╭─ Data shown
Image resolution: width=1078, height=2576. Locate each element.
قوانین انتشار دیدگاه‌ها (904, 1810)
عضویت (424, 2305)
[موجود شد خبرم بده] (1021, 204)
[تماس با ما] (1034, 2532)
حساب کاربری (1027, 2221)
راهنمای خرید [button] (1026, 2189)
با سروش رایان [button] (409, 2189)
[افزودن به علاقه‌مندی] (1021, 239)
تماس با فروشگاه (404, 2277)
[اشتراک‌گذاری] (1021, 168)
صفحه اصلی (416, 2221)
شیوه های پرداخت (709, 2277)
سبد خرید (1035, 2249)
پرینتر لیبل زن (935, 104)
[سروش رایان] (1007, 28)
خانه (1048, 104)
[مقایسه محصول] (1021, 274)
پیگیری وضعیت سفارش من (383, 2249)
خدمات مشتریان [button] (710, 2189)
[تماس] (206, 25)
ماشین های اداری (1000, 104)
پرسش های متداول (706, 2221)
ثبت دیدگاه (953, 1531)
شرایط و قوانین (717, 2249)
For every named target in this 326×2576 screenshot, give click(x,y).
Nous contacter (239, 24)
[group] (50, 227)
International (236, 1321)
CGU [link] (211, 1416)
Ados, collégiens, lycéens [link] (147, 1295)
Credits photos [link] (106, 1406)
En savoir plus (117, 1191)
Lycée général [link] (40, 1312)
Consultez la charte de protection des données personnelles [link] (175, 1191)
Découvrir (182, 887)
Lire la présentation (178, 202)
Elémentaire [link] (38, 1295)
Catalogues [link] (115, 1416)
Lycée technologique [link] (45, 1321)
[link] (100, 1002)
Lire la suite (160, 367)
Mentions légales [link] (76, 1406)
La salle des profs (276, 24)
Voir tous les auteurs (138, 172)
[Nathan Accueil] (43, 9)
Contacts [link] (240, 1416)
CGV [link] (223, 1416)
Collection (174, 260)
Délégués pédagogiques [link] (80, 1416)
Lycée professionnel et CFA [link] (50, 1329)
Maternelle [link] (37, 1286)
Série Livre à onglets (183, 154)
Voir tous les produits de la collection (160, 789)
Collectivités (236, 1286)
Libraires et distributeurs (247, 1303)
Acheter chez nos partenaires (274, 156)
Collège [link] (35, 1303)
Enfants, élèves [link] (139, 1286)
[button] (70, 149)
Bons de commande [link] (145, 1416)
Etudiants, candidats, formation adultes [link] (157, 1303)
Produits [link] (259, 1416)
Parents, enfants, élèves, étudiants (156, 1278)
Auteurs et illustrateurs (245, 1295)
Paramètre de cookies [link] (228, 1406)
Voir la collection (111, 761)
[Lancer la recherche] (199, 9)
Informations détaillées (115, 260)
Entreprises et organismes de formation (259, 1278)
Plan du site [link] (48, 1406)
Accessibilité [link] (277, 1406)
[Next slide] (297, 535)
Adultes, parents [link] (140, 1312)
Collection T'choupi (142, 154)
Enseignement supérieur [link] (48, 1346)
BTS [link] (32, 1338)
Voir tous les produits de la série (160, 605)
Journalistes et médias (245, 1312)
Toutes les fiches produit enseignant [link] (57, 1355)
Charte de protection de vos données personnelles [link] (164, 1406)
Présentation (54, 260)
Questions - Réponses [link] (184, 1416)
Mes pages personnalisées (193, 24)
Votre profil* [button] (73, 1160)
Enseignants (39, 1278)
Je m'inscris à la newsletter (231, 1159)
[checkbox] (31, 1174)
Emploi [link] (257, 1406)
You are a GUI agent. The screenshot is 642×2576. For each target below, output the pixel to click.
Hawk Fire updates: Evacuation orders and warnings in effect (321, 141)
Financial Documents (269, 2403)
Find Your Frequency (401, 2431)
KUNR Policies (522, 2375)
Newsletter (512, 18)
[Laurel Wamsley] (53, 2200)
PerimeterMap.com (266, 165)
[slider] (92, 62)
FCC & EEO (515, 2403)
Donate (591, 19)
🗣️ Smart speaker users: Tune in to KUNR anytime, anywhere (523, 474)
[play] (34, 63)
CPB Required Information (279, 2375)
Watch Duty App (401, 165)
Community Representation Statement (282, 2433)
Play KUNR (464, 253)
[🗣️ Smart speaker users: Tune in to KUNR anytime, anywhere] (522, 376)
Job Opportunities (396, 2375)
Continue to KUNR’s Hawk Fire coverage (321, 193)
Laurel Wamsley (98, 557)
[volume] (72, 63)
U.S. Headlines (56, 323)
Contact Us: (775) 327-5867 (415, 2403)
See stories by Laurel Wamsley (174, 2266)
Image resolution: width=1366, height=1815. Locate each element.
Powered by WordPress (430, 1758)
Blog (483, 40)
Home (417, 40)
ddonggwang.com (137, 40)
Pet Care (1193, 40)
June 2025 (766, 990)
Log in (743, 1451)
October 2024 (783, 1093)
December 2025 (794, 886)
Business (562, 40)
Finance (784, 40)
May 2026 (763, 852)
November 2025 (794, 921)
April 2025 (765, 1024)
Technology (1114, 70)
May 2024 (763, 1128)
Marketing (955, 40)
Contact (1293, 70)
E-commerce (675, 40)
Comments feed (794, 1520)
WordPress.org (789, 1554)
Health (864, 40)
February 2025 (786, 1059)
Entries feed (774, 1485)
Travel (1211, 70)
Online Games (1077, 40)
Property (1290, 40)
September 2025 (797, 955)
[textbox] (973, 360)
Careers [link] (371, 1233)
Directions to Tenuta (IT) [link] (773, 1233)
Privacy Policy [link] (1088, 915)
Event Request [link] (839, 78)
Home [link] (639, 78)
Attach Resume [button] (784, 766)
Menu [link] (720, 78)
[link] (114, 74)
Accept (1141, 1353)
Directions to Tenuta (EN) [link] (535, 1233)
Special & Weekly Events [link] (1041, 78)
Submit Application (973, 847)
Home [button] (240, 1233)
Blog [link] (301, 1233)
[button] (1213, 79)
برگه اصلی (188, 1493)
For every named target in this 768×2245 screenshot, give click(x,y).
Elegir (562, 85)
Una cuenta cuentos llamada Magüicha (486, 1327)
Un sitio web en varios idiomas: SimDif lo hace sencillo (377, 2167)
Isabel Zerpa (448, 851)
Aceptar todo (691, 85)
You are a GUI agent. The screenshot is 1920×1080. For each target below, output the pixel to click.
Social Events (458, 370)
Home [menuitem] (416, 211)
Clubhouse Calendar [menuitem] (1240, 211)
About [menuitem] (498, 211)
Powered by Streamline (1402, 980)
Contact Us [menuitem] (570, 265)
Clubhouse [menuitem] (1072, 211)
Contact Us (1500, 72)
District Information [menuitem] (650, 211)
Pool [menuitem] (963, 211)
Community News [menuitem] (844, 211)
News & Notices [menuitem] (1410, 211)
╰─
Please transcribe only the lines in the records above running from the line that has "[Nathan Accueil] (43, 9)" through the line that has "Série Livre à onglets (183, 154)", both included, exactly as they appear.

[Finished task]
[Nathan Accueil] (43, 9)
Contacts [link] (240, 1416)
CGV [link] (223, 1416)
Collection (174, 260)
Délégués pédagogiques [link] (80, 1416)
Lycée professionnel et CFA [link] (50, 1329)
Maternelle [link] (37, 1286)
Série Livre à onglets (183, 154)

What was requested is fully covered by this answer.